Andre Greipel of Germany led home a photo-finish sprint to win the 13th stage of the Tour de France on Saturday, while Britain's Bradley Wiggins retained the yellow jersey as the race headed south to the Mediterranean.
The windy and flat 217-kilometer (134.8-mile) run with one major climb from Saint-Paul-Trois-Chateaux to Le Cap d'Agde was tailored for a win by one of the race's sprinters.
Greipel, who turns 30 on Monday, earned his third stage victory of this Tour after winning the fourth and fifth stages in sprint finishes. Still-photo imagery showed that he won by half a wheel's length ahead of Slovakian rider Peter Sagan.
Edvald Boasson Hagen of Norway was third.
Wiggins trailed close behind in the main pack. Overall, he leads his second-place Sky teammate - and fellow Briton - Christopher Froome by 2 minutes, 5 seconds. Vincenzo Nibali of Italy is third, 2:23 back, and defending champion Cadel Evans of Australia is 3:19 back in fourth.
Saturday's route was known as a transitional stage because it was mostly flat, and guided riders away from their last big test - the Alps - and toward their next, the Pyrenees.
Greipel's Lotto Belisol team did the hard work of leading the pack through a wind-swept ride along the shore in pursuit of breakaway riders Michael Albasini and Alexandre Vinokourov, ultimately catching them.
In a bold move, with less than a kilometer left, Wiggins powered up to the front of the pack with Sky teammate Boasson Hagen on his back wheel, trying to set up the Norwegian for the stage win.
Greipel said he "speculated" that such a plot was being hatched.
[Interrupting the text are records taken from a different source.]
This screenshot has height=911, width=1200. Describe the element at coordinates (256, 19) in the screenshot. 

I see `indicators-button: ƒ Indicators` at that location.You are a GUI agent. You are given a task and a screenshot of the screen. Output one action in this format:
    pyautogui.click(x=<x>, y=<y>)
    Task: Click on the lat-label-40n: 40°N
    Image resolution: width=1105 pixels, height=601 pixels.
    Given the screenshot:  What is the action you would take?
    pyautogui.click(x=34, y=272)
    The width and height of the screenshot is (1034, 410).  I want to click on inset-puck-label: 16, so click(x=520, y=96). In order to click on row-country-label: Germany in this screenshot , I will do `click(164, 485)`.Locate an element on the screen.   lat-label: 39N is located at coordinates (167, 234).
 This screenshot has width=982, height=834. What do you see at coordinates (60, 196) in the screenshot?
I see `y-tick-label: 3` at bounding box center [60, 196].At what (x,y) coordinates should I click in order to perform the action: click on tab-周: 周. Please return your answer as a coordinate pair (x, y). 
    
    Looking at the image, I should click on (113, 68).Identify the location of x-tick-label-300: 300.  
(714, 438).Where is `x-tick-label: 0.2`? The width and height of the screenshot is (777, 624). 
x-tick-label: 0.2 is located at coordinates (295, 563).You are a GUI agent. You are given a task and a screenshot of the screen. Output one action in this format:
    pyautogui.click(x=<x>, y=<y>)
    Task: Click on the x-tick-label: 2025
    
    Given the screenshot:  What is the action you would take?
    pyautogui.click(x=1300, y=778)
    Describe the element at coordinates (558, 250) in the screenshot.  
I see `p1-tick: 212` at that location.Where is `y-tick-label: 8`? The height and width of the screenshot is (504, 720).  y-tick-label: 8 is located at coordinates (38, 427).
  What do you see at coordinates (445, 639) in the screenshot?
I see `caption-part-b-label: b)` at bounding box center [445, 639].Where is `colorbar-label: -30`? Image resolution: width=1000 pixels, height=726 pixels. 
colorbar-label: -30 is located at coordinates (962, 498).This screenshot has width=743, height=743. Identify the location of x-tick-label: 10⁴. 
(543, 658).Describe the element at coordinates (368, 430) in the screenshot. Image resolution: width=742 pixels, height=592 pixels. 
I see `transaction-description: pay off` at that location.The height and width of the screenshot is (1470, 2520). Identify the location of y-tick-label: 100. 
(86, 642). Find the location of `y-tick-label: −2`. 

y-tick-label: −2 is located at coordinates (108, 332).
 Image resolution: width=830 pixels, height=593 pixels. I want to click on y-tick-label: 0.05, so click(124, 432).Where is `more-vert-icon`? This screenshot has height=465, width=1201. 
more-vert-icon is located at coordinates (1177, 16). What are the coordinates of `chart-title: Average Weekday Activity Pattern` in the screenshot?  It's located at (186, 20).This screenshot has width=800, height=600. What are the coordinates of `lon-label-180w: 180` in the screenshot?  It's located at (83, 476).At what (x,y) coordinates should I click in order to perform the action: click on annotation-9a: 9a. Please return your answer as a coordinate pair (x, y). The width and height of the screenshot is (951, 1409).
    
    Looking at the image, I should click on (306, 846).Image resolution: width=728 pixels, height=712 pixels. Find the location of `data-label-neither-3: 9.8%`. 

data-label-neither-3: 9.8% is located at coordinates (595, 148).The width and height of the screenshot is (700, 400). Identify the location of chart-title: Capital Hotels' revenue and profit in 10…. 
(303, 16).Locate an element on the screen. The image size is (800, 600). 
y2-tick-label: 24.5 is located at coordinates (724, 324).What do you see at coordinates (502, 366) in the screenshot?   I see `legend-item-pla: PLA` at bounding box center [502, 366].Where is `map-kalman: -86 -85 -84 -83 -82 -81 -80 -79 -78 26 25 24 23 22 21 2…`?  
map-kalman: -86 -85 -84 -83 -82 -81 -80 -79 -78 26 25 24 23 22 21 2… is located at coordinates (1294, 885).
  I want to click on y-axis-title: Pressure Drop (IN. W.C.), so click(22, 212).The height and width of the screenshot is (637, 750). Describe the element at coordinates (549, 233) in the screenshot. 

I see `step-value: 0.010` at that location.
He pulled up just behind Hagen, then whizzed around him after a final bend and held on to the line.
"I'm really happy with this victory... it was once again a team effort," said Greipel, who has four career Tour stage wins. "The sprint was very long. I was just on the wheel of Boasson Hagen, and I saw that I could win if I just gave a little extra at the end."
As the riders neared the coast, the stage's big challenges arrived. There was a steep if short climb in the port town of Sete, and a windy ride between the Mediterranean and the Bassin de Thau - known for its oyster farms.
Riders swung their bikes left to right as if in slow motion as they hit the Mont Saint-Clair climb in Sete, a mid-grade ascent over 1.6 kilometers - but with an average gradient of 10.2 percent.
Evans attacked on the Mont Saint-Clair and got a few seconds ahead of Wiggins. But the Briton and his other closest rivals for the yellow jersey all hung close on the Australian's back wheel.
Sunday's 14th stage takes riders along two big climbs in a 191-kilometer trek from Limoux to Foix.